* [Instruction] Copy out the rows verbatim, starting at the line containing "Open the shopping bag cart icon" and continuing through the end of the rows, with both ends included.

+++++

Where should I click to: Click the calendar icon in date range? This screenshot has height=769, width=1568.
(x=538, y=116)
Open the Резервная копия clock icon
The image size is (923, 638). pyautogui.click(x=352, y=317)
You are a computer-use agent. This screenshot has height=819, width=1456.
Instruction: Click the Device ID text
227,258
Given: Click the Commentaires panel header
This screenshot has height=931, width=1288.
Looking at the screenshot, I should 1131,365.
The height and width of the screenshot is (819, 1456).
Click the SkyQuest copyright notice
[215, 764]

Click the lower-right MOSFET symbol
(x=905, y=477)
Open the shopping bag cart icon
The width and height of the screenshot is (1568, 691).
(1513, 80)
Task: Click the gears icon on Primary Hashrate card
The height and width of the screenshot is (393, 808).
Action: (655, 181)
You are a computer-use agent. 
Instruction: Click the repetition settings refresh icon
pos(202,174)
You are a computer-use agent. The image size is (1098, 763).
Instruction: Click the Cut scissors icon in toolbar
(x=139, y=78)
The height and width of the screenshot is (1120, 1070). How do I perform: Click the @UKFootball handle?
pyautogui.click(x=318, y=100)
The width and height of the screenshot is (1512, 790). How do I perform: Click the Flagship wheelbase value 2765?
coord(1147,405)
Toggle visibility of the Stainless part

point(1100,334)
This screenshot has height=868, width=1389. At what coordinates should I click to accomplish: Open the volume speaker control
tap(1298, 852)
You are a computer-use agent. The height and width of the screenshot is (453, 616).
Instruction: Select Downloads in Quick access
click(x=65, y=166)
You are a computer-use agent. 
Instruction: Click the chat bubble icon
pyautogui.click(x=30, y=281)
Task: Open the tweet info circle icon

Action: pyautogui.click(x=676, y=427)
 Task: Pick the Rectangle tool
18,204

+++++

* [Task answer]
Open the shopping bag cart icon
The width and height of the screenshot is (1568, 691).
(1513, 80)
Task: Click the gears icon on Primary Hashrate card
The height and width of the screenshot is (393, 808).
Action: (655, 181)
You are a computer-use agent. 
Instruction: Click the repetition settings refresh icon
pos(202,174)
You are a computer-use agent. The image size is (1098, 763).
Instruction: Click the Cut scissors icon in toolbar
(x=139, y=78)
The height and width of the screenshot is (1120, 1070). How do I perform: Click the @UKFootball handle?
pyautogui.click(x=318, y=100)
The width and height of the screenshot is (1512, 790). How do I perform: Click the Flagship wheelbase value 2765?
coord(1147,405)
Toggle visibility of the Stainless part

point(1100,334)
This screenshot has height=868, width=1389. At what coordinates should I click to accomplish: Open the volume speaker control
tap(1298, 852)
You are a computer-use agent. The height and width of the screenshot is (453, 616).
Instruction: Select Downloads in Quick access
click(x=65, y=166)
You are a computer-use agent. 
Instruction: Click the chat bubble icon
pyautogui.click(x=30, y=281)
Task: Open the tweet info circle icon

Action: pyautogui.click(x=676, y=427)
 Task: Pick the Rectangle tool
18,204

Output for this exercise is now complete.